- _Instrucciones de tareas_
A. Enumera los territorios que, según el texto sobre la demografía de Israel, el gobierno israelí considera parte de Israel.
B. Responde estas preguntas sobre el texto sobre la demografía de Israel:
(i) ¿Dónde viven los judíos negros venidos de Etiopía?
(ii) ¿Cuántas veces mayor que la de los judíos es la tasa de natalidad palestina?
(iii) ¿Qué dos cosas intentó el gobierno israelí sin lograrlo?
C. Sigue escribiendo el texto sobre la demografía de Israel a partir de su última oración.

- _Texto proporcionado_

Está claro por qué ninguna concesión sionista puede aumentar las posibilidades de negociación. El derecho al retorno de más «árabes» al Estado de Israel, aunque fuera un medio de acabar con el conflicto. La negativa a considerar el retorno es, sin embargo, extraña – esto es, si uno se aleja aunque sea ligeramente de la percepción sionista de la realidad, dado que Israel ya ha dejado de ser un Estado con una mayoría judía, gracias a la afluencia de cristianos de Europa del Este, al creciente número de trabajadores invitados y al hecho de que los judíos seculares solo pueden ser considerados «judíos» en un sentido. Esto es menos desconcertante cuando uno se da cuenta de que el objetivo principal en realidad es mantener el Estado «blanco» (los judíos negros venidos de Etiopía viven en zonas pobres y son escasamente visibles). Lo que importa a los ojos tanto de la derecha como de la izquierda en Israel es que las puertas se mantienen cerradas y los muros altos, para protegerse de una invasión «árabe» de la fortaleza judía. El gobierno israelí ha fracasado en sus intentos tanto de fomentar una mayor emigración judía como de incrementar la tasa de natalidad judía dentro del Estado. Y no han encontrado una solución al conflicto que puede ocasionar la reducción del número de «árabes» en Israel. Todas sus soluciones llevarían, por el contrario, a un incremento (ya que consideran el Gran Jerusalén, los Altos de Golán y un gran bloque de asentamientos en Cisjordania como parte de Israel). La tasa de natalidad palestina es tres veces mayor que la de los judíos y no hace falta ser un experto en demografía para entender lo que esto significa.

- _Datos guardados_
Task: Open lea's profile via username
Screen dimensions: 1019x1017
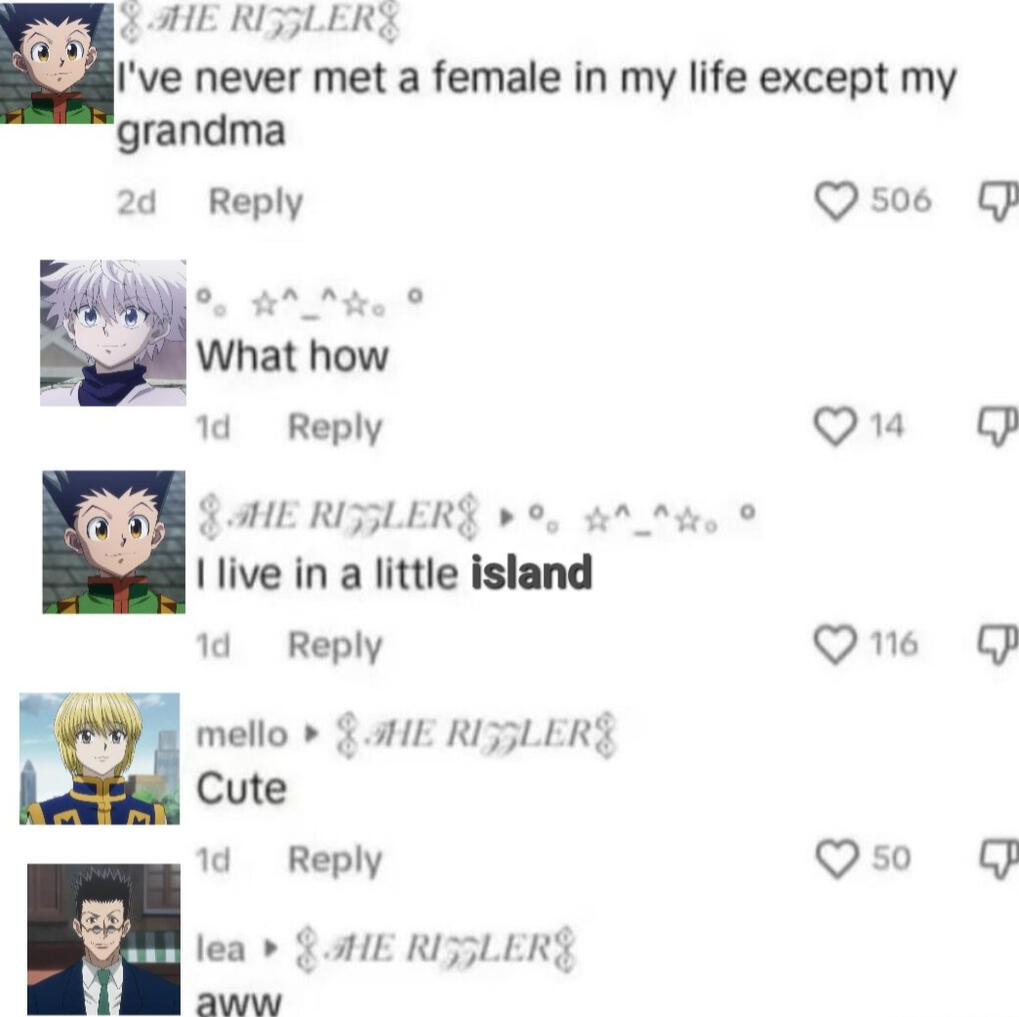Action: (x=221, y=949)
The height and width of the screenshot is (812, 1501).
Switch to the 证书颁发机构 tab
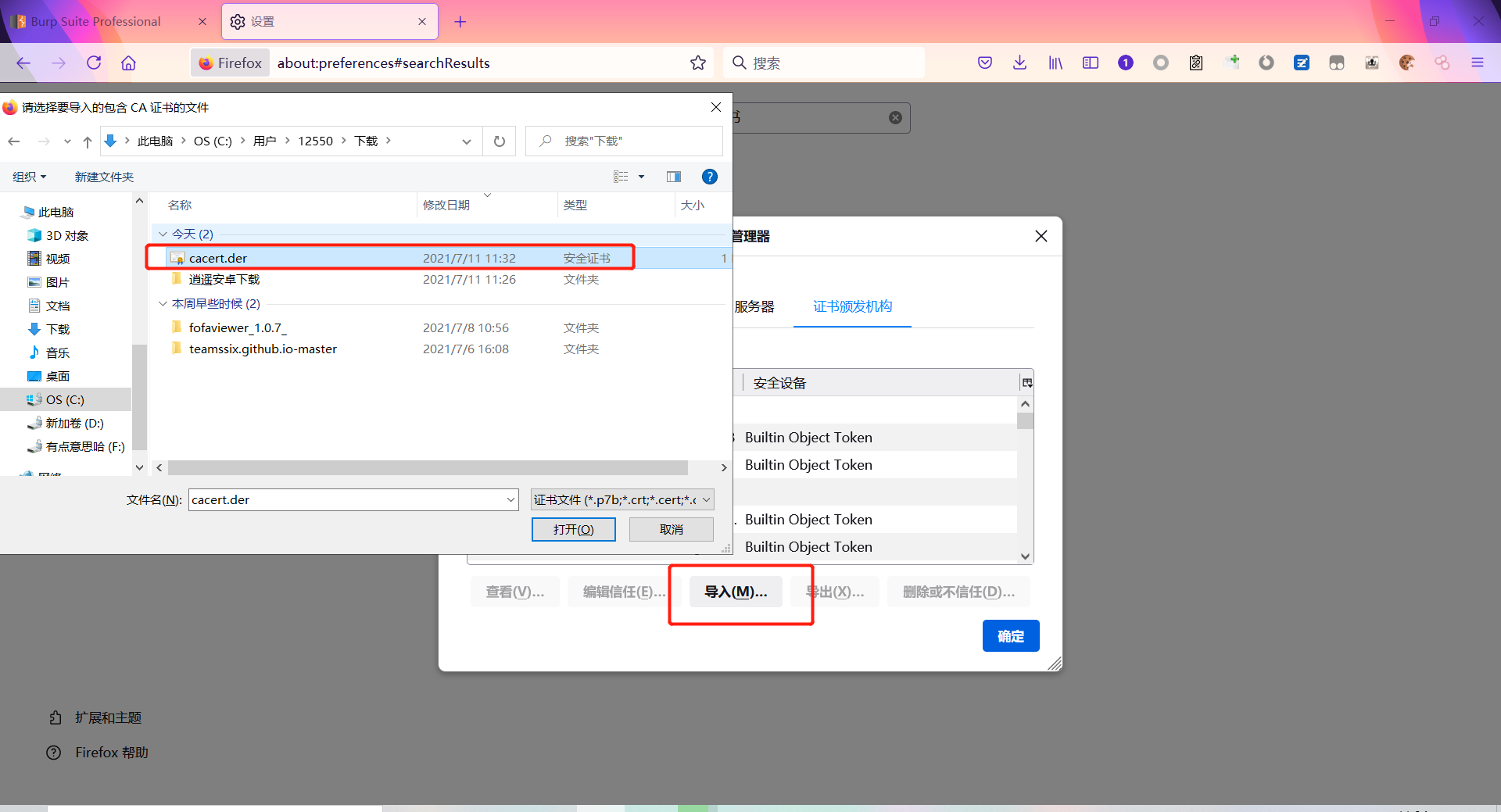point(852,306)
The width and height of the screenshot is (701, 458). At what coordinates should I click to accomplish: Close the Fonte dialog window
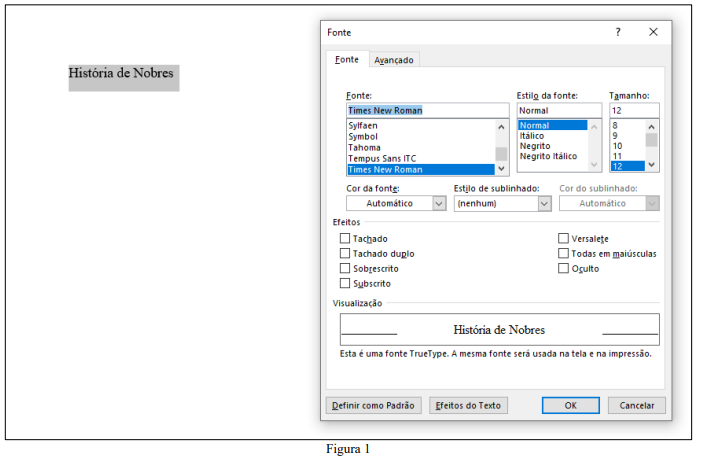[653, 32]
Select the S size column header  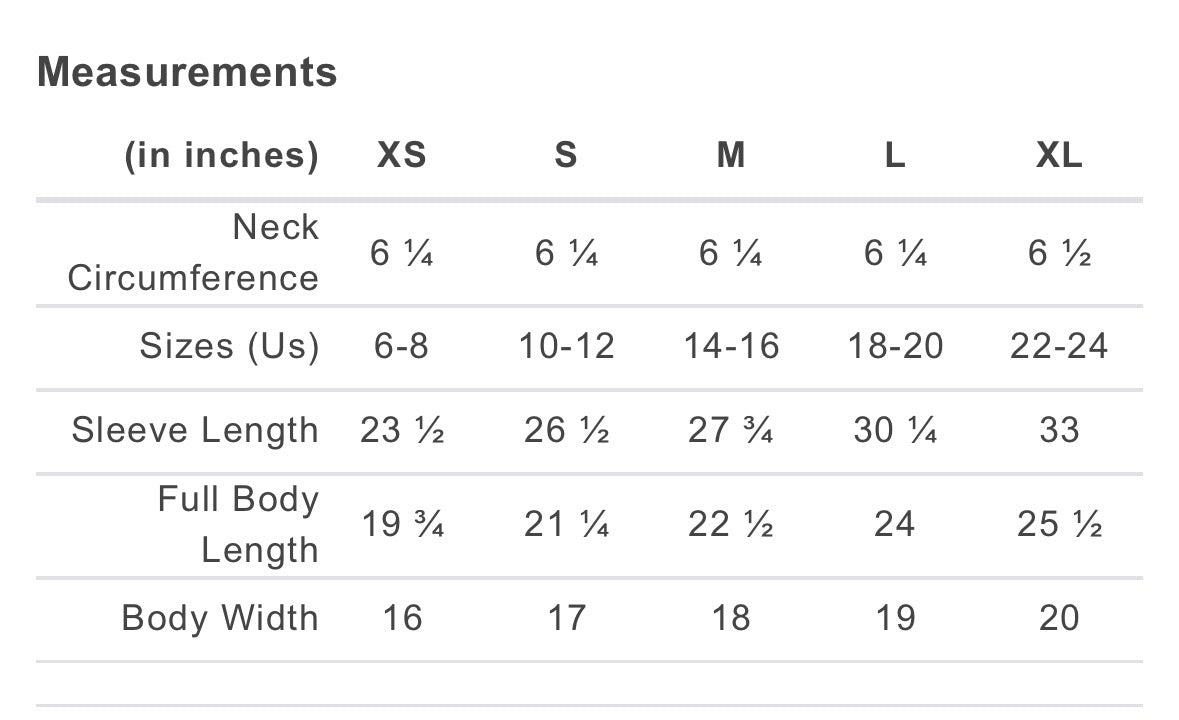tap(566, 155)
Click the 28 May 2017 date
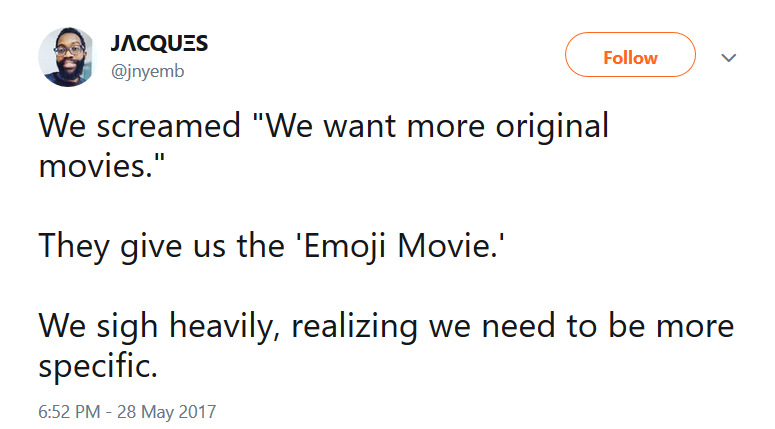775x429 pixels. pyautogui.click(x=167, y=412)
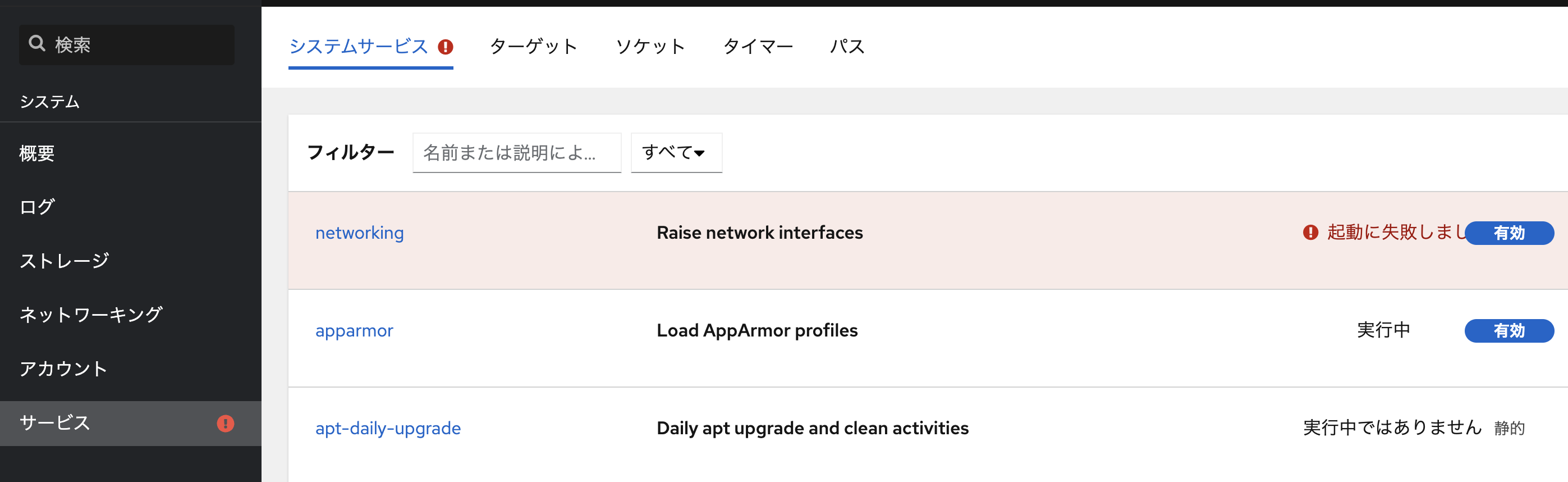Click the 有効 badge for networking
1568x482 pixels.
pyautogui.click(x=1509, y=233)
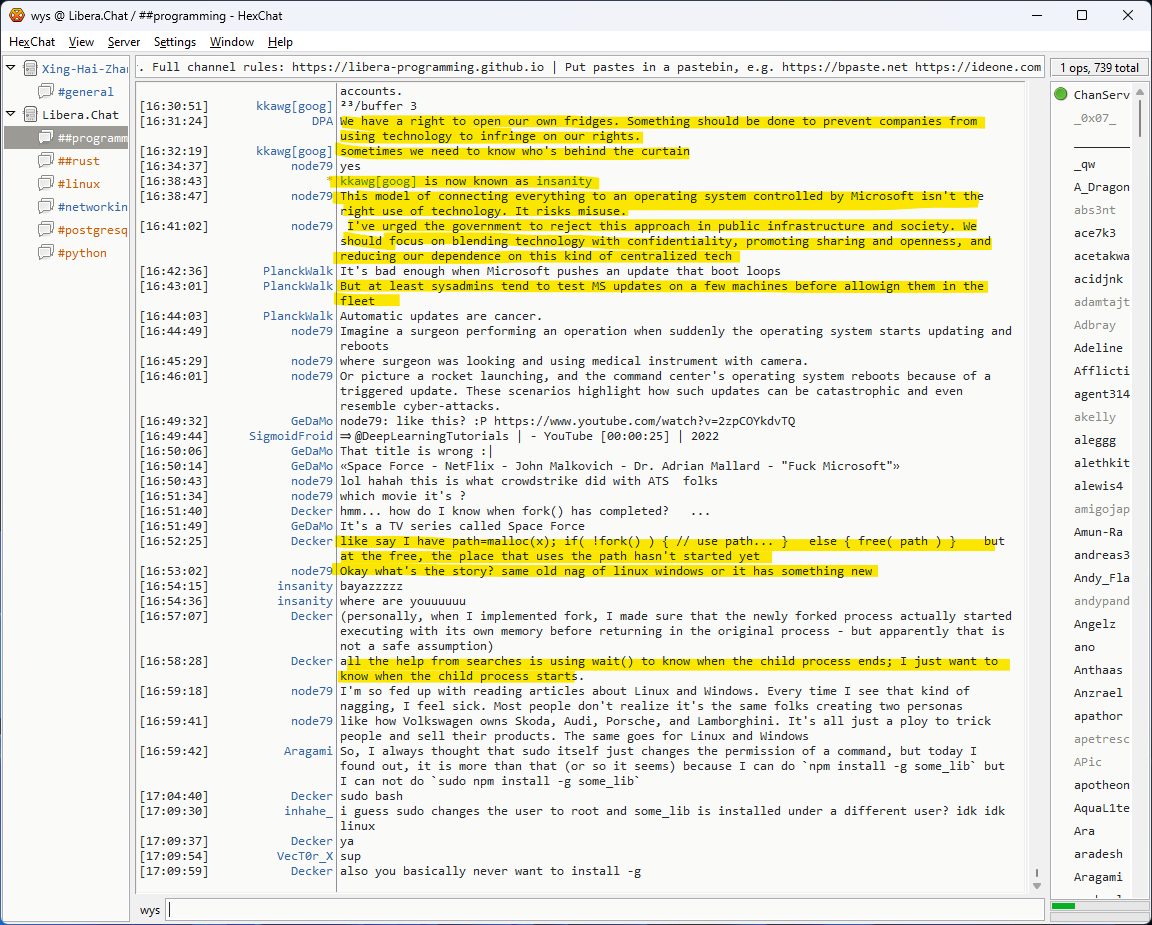Screen dimensions: 1152x925
Task: Collapse the Xing-Hai-Zhai server tree
Action: click(11, 69)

- _Resultados por tarea_
A.
- El Gran Jerusalén
- Los Altos de Golán
- Un gran bloque de asentamientos en Cisjordania

B.
(i) En zonas pobres.
(ii) Tres veces mayor.
(iii) Fomentar una mayor emigración judía e incrementar la tasa de natalidad judía dentro del Estado.

C.
Además, mientras que la propuesta para acabar con el conflicto presentada por el gobierno Sharon-Peres -con la silenciosa aquiescencia de la izquierda sionista- puede satisfacer a algunos regímenes árabes, como los de Egipto y Jordania, no serán suficientes para la sociedad civil de estos países, politizados por el Islam radical. El objetivo estadounidense de «democratizar» Oriente Medio -como lo está llevando a cabo actualmente su ejército en Iraq- no rebaja, sin embargo, la preocupación de la vida dentro de la fortaleza «blanca». El nivel de violencia sigue siendo alto y el nivel de vida de la mayoría baja constantemente. Estas cuestiones no se está tratando: su importancia en la agenda es casi tan escasa como la de los problemas medioambientales o la de los derechos de la mujer. Lo que importa es que constituimos -me incluyo a mí mismo ya que procedo de una familia de judíos alemanes- una mayoría de «blancos» en nuestra progresista isla en un mar de «negros».
Denegar el derecho de los refugiados palestinos al retorno equivale a una promesa incondicional de defender el enclave «blanco». Esta postura es particularmente popular entre los judíos sefardíes, que originariamente formaban parte del mundo árabe pero que desde entonces han aprendido que el pertenecer a la sociedad «blanca» requiere un proceso de Hishtakenezut – de «convertirse en ashkenazi». Hoy son ellos los más vociferantes defensores de la isla «blanca», aunque muy pocos de ellos, especialmente entre aquellos que proceden del norte de África, vayan a llevar la confortable vida que disfrutan sus homólogos ashtenazis. Por muy estruendosamente que se des-arabicen a sí mismos, tarde o temprano se darán contra un muro de cristal.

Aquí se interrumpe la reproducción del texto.